The present invention provides completely novel acidic flavors, as well as precursors of such novel acidic flavors, that are freely soluble in oils. They consist of glyceride ester compositions obtained by esterifying a glyceride composition by one of the carboxylic acids listed above. The term “glyceride composition” in the present context designates mono-glycerides, di-glycerides and mixture thereof consisting of fatty acid esters of glycerol wherein all the fatty acids originate in oils as defined above that are accepted for human consumption and are chemically unchanged by being processed into forming the glyceride composition that contains them. The fatty acids comprise saturated straight chain acids in C₆to C₁₈that are constituents of coconut oil and fats of animal origin as well as unsaturated straight chain acids e.g. oleic acids that are constituents of vegetable oils—in short fatty acids derived, from oils and fats accepted for human nutrition.
A glyceride ester composition consists of a glyceride composition esterified by at least one molecule of an acidulant acid per one molecule of glyceride, one carboxyl group of the esterifying acidulant acid and, one hydroxyl group of the glyceride composition having reacted to form an ester group.
Esters of fatty acid glycerides have been proposed for a variety of end uses. Thus Cornelissen J. Mattheus & al. WO 2001084945 propose citric acid glyceride esters as a component of shortening compositions. Raschke Thomas & al. EP 1023892 propose the use of such esters in cosmetic and dermatological compositions for their surfactant properties. Similar uses are described by Schneider & al. in DE 19802205. Bhirud V. S. & al. in J. Oil Technol. Assoc. India, Oct.-Dec. 1991, pp. 61/63 describe in detail the preparation and properties of the lactate and citrate of stearic acid monoglyceride as additives for bread baking.
While these and similar publications illustrate the application of known chemistry to making glycerides and to esterification of such glycerides there is nowhere the suggestion of such glyceride esters constituting oil-soluble flavors that are acidulants or acidulant precursors.

● **TASKS TO CARRY OUT**
a) From the passage on oil-soluble acidic flavors, list every patent document number it cites.
b) Carry on the passage on oil-soluble acidic flavors, picking up right after its final sentence.

● **DATASET EXTRACT**
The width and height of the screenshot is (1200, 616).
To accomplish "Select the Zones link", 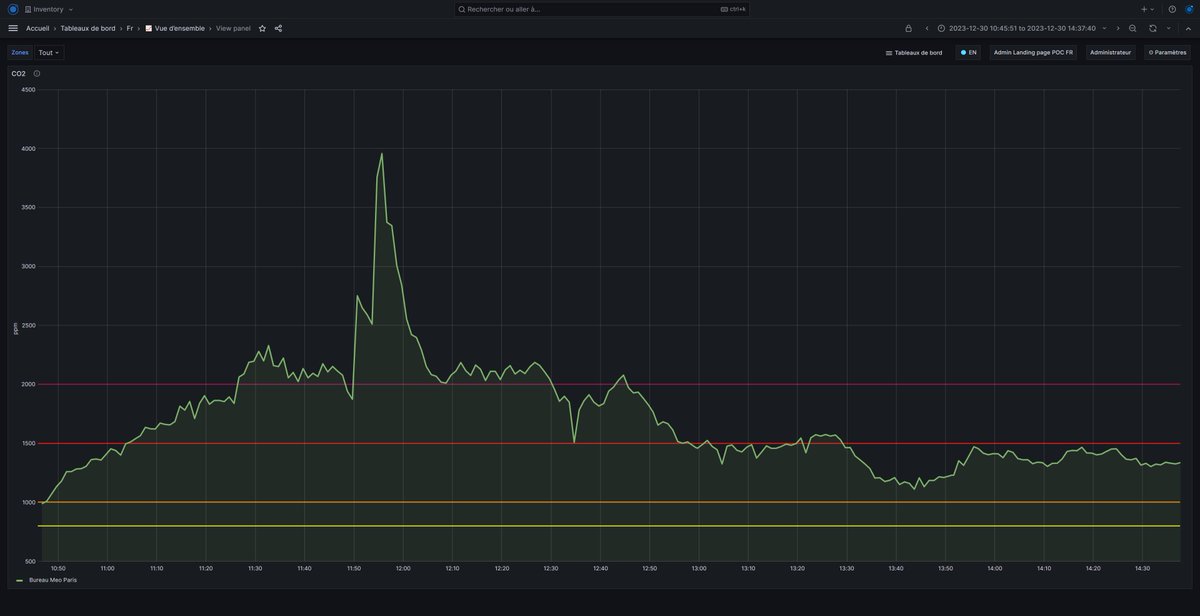I will [x=17, y=52].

● **ANSWERS TO THE EXERCISES**
a) WO 2001084945, EP 1023892, DE 19802205

b)
A major purpose of the present invention is to provide for glyceride ester compositions as flavors per-se as well as desirable food ingredients that fall under the designation of neutraceuticals. The perception of the distinctive taste and flavor of a specific glyceride ester composition takes place stage wise. Initially the perception is of the glyceride ester composition as such followed by the perception, of its constituents as they are liberated through the enzymatic hydrolysis that takes place of esters present in food. Impurities that may form in the preparation of a glyceride ester composition are obviously detrimental to its application as a flavor or a neutraceutical (or both). The formation of impurities can hardly be completely avoided in the thermally-driven chemical reactions used for glyceride ester composition synthesis in the prior art. Typically, impurities may be due to hydroxyl elimination with departure of H₂O and formation of a double bond; decarboxylation of a carboxyl group of the acidulant acid; cis/trans isomerisation around a double bond a fatty acid residue. Such impurities may not matter when the glyceride ester composition is used in small concentrations in shortenings (that are not ingested as such) or as auxiliaries to emulsify spices or as antioxidants at the low levels required for this function. For application as a significant ingredient of food, whether as a primary flavor or as a neutraceutical, any impurity of the described type is highly undesirable.
Thus according to the present invention there is now provided a process for the preparation of food acidulants comprising esterifying a fatty acid glyceride esterified by at least one fatty acid selected from the group consisting of fatty acids found in edible oils and fats with at least one carboxylic acid selected from the group of acidulant acids consisting of acetic acid, lactic acid, fumaric acid, malic acid, tartaric acid and citric acid to produce an oil soluble, acidulant, food component.
In preferred embodiments of the present invention said glyceride is a mono-glyceride, a di-glyceride or a mixture of mono- and di-glycerides.
As will be realized said esterification can be carried out on a glyceride of a single fatty acid or glycerides of several fatty acids.
In especially preferred embodiments of the present invention all esterifications and transesterifications between said glycerol, said fatty acid and said carboxylic acid are enzyme mediated.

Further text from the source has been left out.